Auch im theoretischen Feld überzeugte das Magazin. Kritische Essays zur Populärkultur, zur gesellschaftlichen Situation und oft „wiesengrundige“ Beiträge über philosophische Themen gab es regelmäßig – dem gegenüber standen Interviews, bei denen wiederkehrend Nebensächlichkeiten im Fokus standen. Diese Gespräche bedurften keines Kommentars. Sie sprachen für sich und sagten mehr über die Künstler und ihr Werk aus, als die zeitgleich veröffentlichten Informationen der Plattenlabel. Legendär sind Interviews mit Mark E. Smith, oder das wahnwitzige Gespräch mit Kim Fowley, ebenso ein neueres Treffen mit Lady Gaga in Duisburg (!). Trotz des vorherrschenden Studentenjargons der spex lohnte es, sich mit den Texten näher auseinanderzusetzen, denn oft gelang es ihnen im allgemeinen Diskurs der Zeit interessante Akzente zu setzen, ohne dem jeweiligen Zeitgeist hörig zu sein. In Erinnerung geblieben ist mir z.B. eine transkribierte Diskussion zwischen Trini Trimpop, Ale Sexfeind, Markus Repkow, Hans Nieswandt, Clara Drechsler, Ralf Niemczyk, Christian Storms und Mark Terkessidis über die Themen Punk und Rechtsrock.
pop will eat itself
Der Rest ist, wie so oft, schnell erzählt. Der Verkauf an einen österreichischen Verlag, der Umzug nach Berlin, der erneute Verkauf, Mainstreamavancen, das Internet … All das tat dem Magazin nicht gerade gut. Die schlaumeierischen Marketingideen, bei einer untergrundaffinen Publikation „Mehrwert generieren“ zu wollen, muten geradezu absurd an. Die Zeitschrift wurde dicker, voll von berlin’esquer Kunst und Mode (!) wirkte sie irgendwann nur noch uffjedunsen – träge – und alt. Da halfen auch Farben und Haptik nicht viel.
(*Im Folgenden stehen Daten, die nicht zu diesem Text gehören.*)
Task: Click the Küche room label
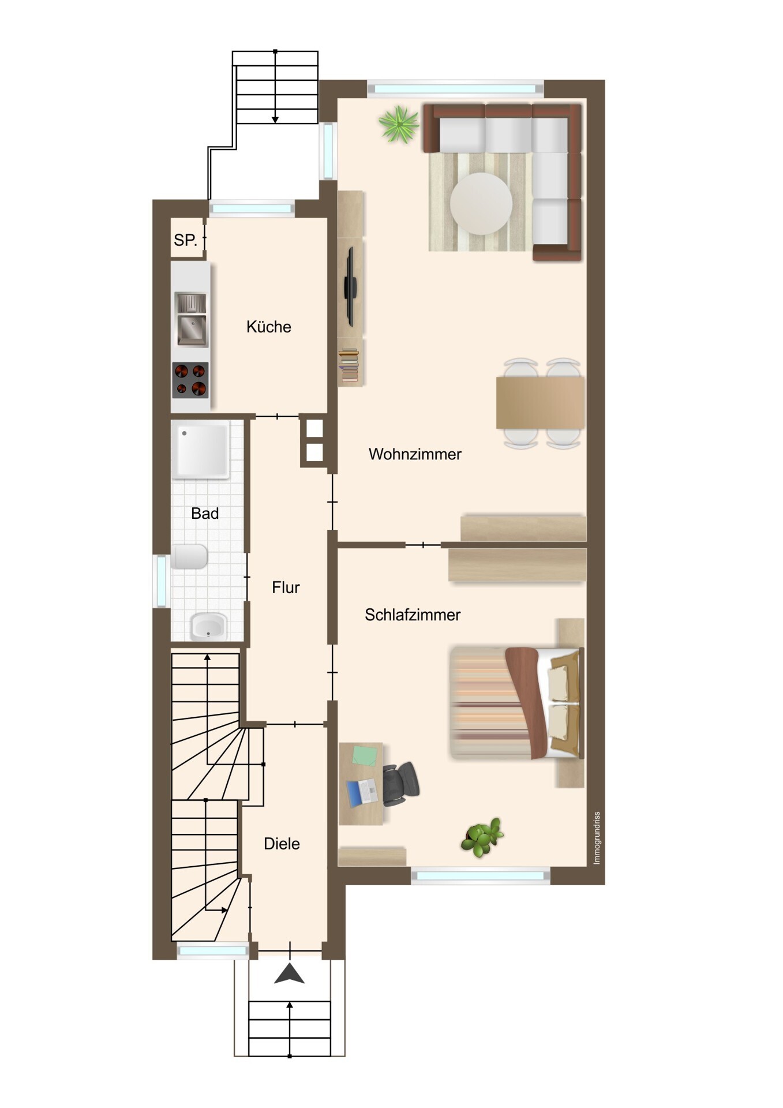(268, 327)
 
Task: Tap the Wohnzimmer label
(415, 454)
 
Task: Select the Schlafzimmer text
(413, 615)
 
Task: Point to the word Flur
(286, 587)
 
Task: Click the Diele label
(282, 844)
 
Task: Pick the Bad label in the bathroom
(205, 514)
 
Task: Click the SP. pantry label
(185, 240)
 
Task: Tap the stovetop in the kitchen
(190, 380)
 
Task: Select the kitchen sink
(191, 320)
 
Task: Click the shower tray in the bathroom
(201, 450)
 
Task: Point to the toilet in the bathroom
(189, 557)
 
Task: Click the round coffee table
(481, 204)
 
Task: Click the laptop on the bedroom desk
(362, 792)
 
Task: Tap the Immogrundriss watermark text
(597, 838)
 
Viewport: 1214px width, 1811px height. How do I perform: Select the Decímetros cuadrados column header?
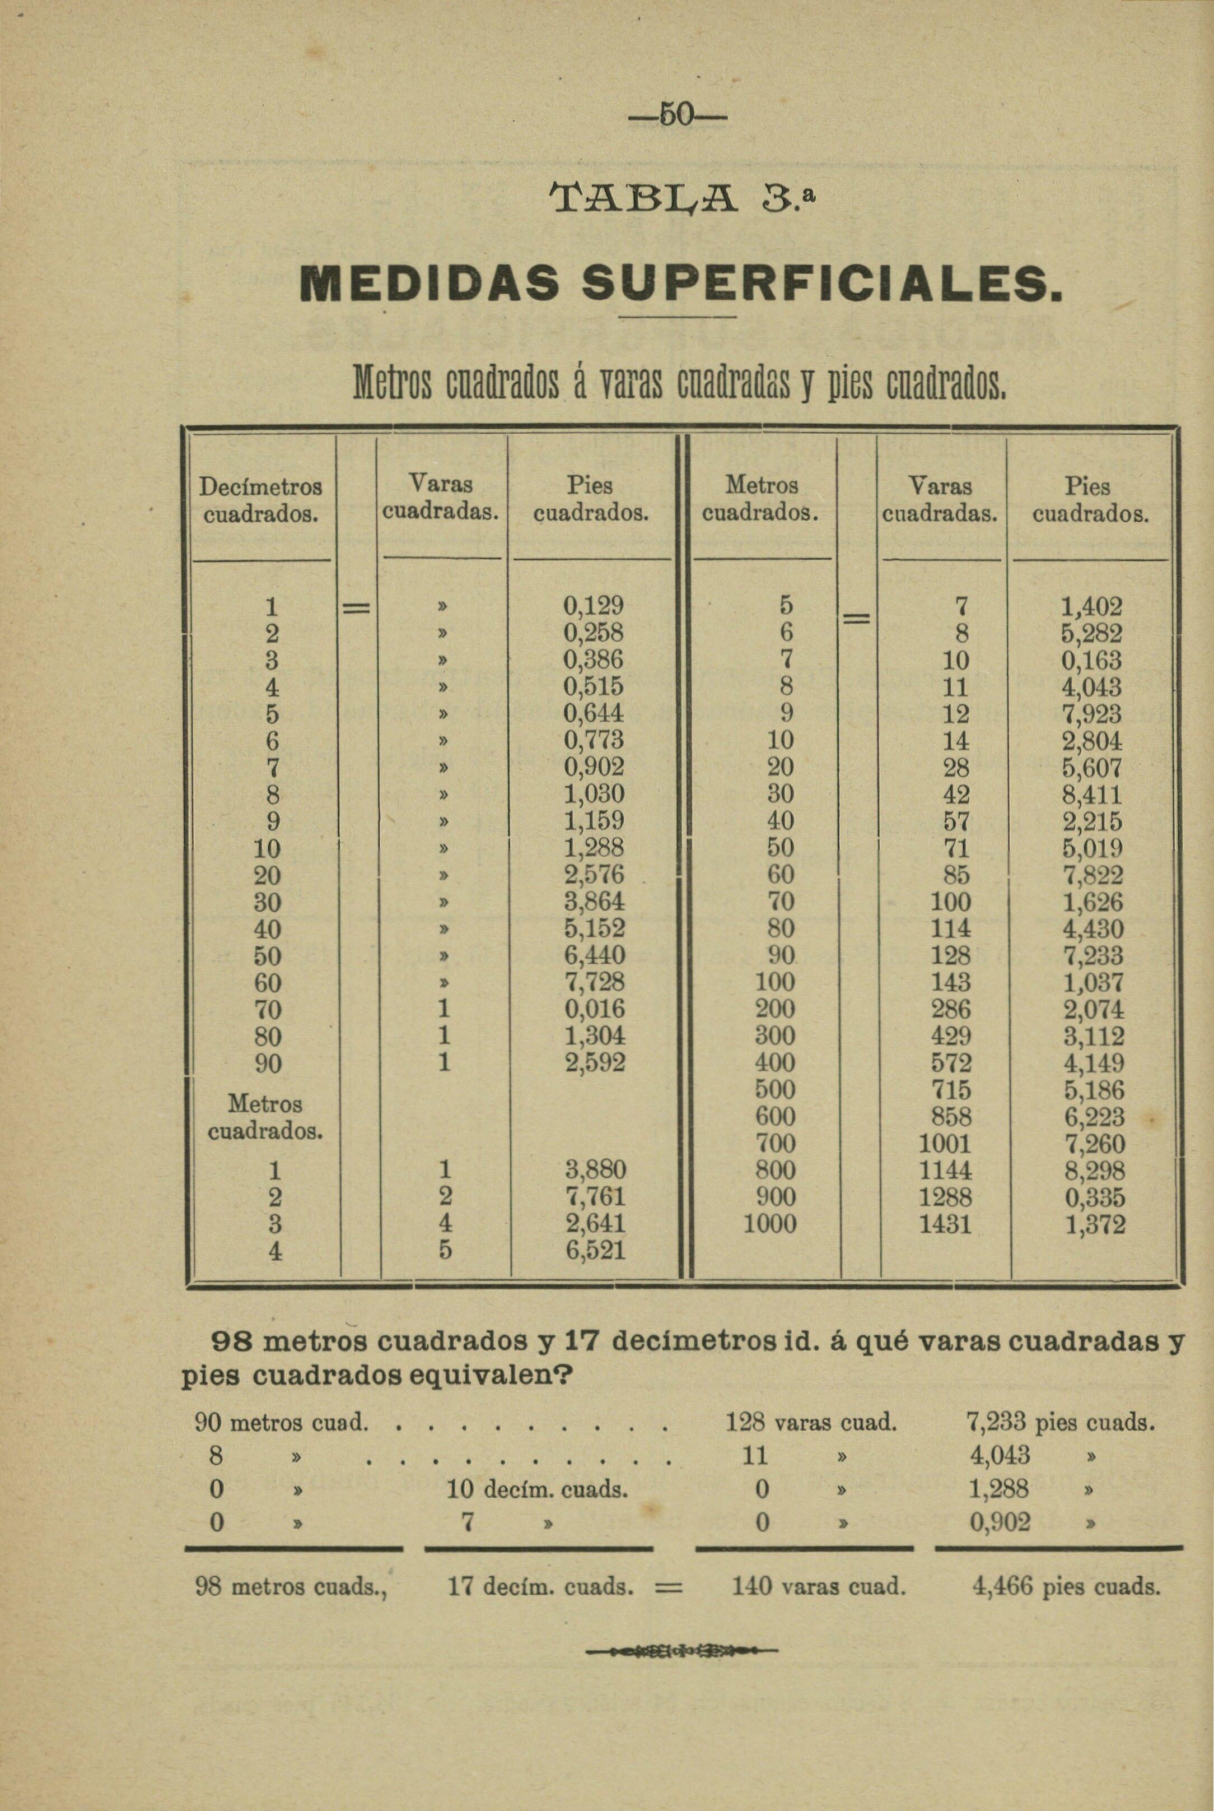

Der biedere Versuch bis zuletzt mit einer eingeklebten CD im Zeitalter des Internets punkten zu wollen, musste scheitern. Längst war die spex ihrer Funktion als Navigationsgerät und Schatzsucher im zwielichten Dickicht der unschöneren Künste durch bessere (sensiblere, aktuellere) Onlineangebote beraubt worden. Sie wurde zu dem, was sie nie sein wollte und starb einen langsamen, stillen Tod. Dieses Jahr, nach 384 Ausgaben und 38 Jahren, nehmen wir endgültig Abschied.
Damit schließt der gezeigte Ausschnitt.